▸ Supplied data:
-.-.-

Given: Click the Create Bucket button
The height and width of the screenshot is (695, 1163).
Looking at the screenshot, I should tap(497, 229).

-.-.-

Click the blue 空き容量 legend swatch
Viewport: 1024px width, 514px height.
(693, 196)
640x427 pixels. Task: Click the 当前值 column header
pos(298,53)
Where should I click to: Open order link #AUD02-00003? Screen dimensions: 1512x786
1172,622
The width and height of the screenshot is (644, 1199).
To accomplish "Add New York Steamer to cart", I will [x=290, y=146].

-.-.-

▸ Task prompt: Recast the lines of the records as a Markdown table with the columns No and Line, giving each non-blank line its own numbered row. Include only the lines from the one that contains "640x427 pixels. Task: Click" through the one that contains "will [x=290, y=146].", with both of those lines included.

▸ Complete output:
| No | Line |
|---|---|
| 1 | 640x427 pixels. Task: Click the 当前值 column header |
| 2 | pos(298,53) |
| 3 | Where should I click to: Open order link #AUD02-00003? Screen dimensions: 1512x786 |
| 4 | 1172,622 |
| 5 | The width and height of the screenshot is (644, 1199). |
| 6 | To accomplish "Add New York Steamer to cart", I will [x=290, y=146]. |